I spent the rest of the week on Historical Thesaurus duties.  My first task was to create an updated version of one of my scripts for showing links between HT and OED categories, specifically the one that brings back categories that match and displays lists of words within each that either match or don’t.  Previously the script would just bring back all of the matches, or a subset (e.g. the first 1000), but Fraser wanted a version that you could request a specific category and both it and its subcats would be returned.  I managed to create such a script fairly quickly and it seems to fit the bill.

I also tweaked the ‘fixed header’ I created last week.  I’d made it so that if you select a subcat then the ID of that subcat replaces the maincat ID in the address bar.  However, if you deselect the subcat the ID does not revert, when really it makes sense for it to do so.  A swift update to the code and it now does.  Much better.  I also updated the font used in the header at Marc’s suggestion.  All I need now is final approval and this new feature can go live.

I then continued to investigate how to add in arrows and curved edges to the timeline.  By updating the timeline code I figured out how to add in circles and squares to the beginning and end of a timeline shape.  By rotating the square 45 degrees I could make it into a diamond than when positioned next to the shape poked out as if it was an arrow.  This rotating took some figuring out as with D3.js you can’t just rotate a shape after it has been added, otherwise all subsequent shapes appear on this rotated line as well.  Instead you need to specify the ‘x’ and ‘y’ coordinates and the rotation at the point of creation in the same call, like so:

.attr(“transform”,function(d,i){

var x = getXPos(d,i) – 10;

var y = getStackPosition(d,i) + 10;

return “translate(“+x+”,”+y+”) rotate(-45)”;

})

My initial version with different ends had arrows at the left hand side of all timeline shapes and circles at the right hand side, but with this proof of concept in place I could then add in a filter to only add in the shapes when required.  This meant updating the structure of the data that is fed to the timeline code to add in new fields for whether a timeline shape is ‘ante’ or ‘circa’ (or neither).  It took some time to update the script that generates the data to account for all of the various ‘ac’ fields in the database and figure out whether these apply to the start date or end date, but I got there in the end.  I also had to work with the D3.js ‘filter’ option, which is what needs to be used instead of a regular ‘if’ statement.  E.g. this is how I check to see whether a start date is ‘ante’ or is Old English (both of which need arrows to the left):

.filter(function(d){ var check = false; if(d.starting_ac == “a” || d.starting_time == -27454550400000) check = true; return check;})

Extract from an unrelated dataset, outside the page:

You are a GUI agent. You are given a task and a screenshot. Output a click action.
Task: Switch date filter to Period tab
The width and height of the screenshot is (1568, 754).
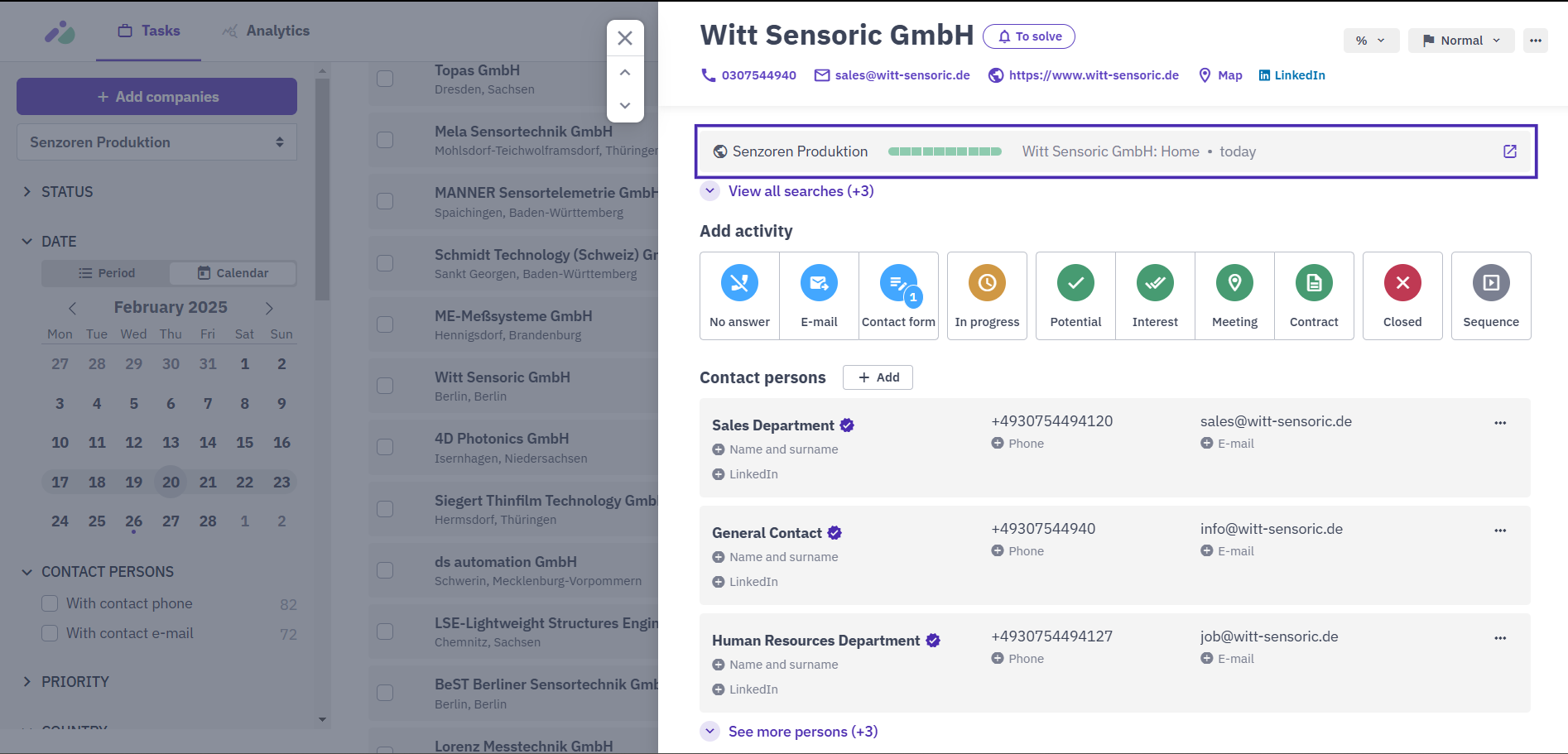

With this in place I then had a timeline with shapes that have different ends depending on the types of dates that are present, and I must say I’m pretty pleased with how this is working out, as I was worried I wouldn’t be able to get this feature working.  Here’s a screenshot:

Note that there are further things to do.  For example, some dates have an ‘ante’ end date, but I’m not currently sure how these should be handled.  Also using dots for single years means it’s not possible to differentiate between ‘circa’ single dates and regular single dates.  Marc, Fraser and I will need to meet again to consider how best to deal with these instances.

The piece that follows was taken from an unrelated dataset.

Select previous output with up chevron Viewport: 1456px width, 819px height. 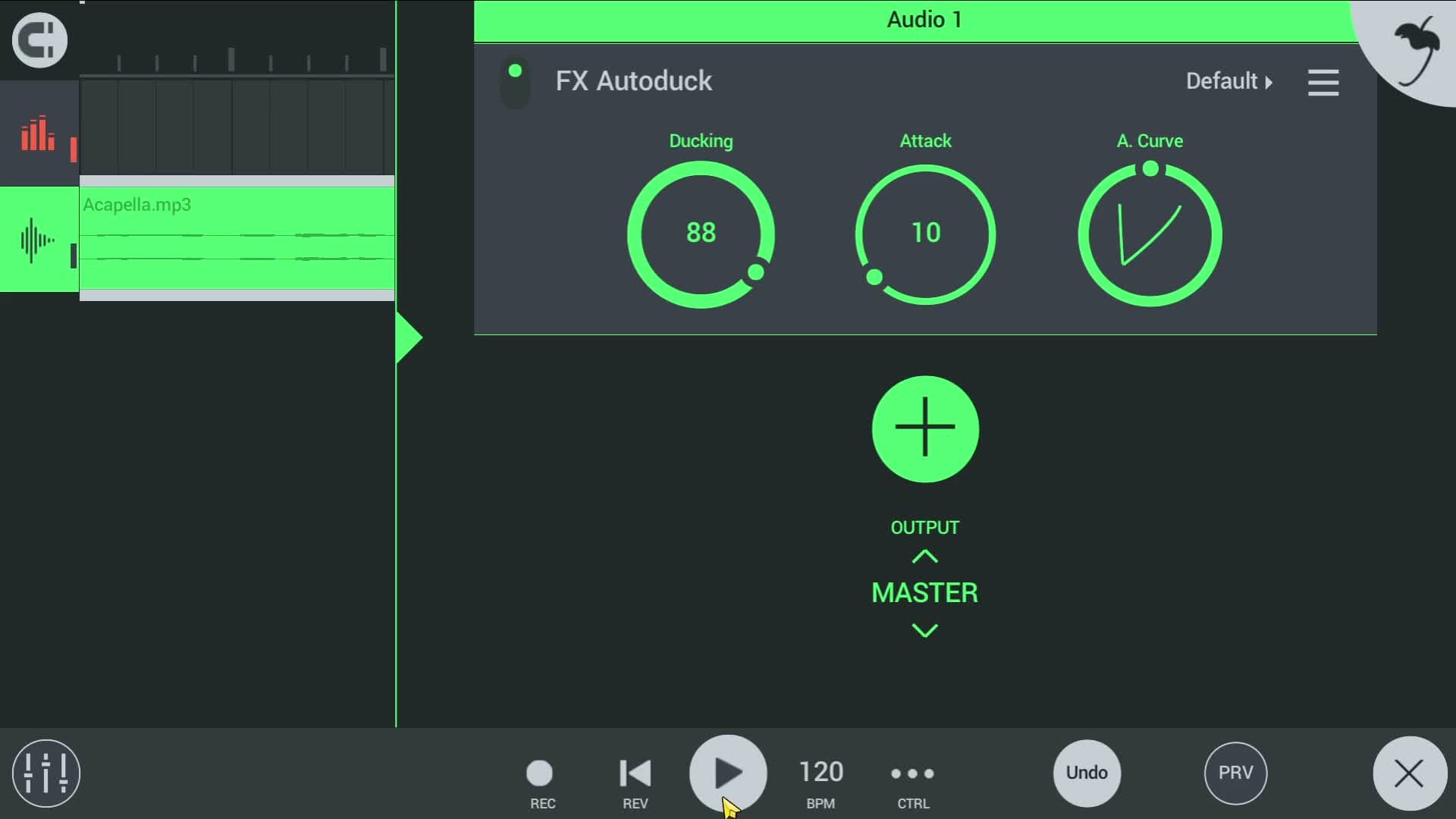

My final task for the week was to look into sorting the timeline.  Currently the timeline is listed by date, but we want an option to list if alphabetically by word as well.  I managed to get a rudimentary sort function working, but as of yet it redraws the whole timeline when the sort option is selected and I’d rather it animated the moving of rows instead, which would look a lot nicer.  This might take some work, though.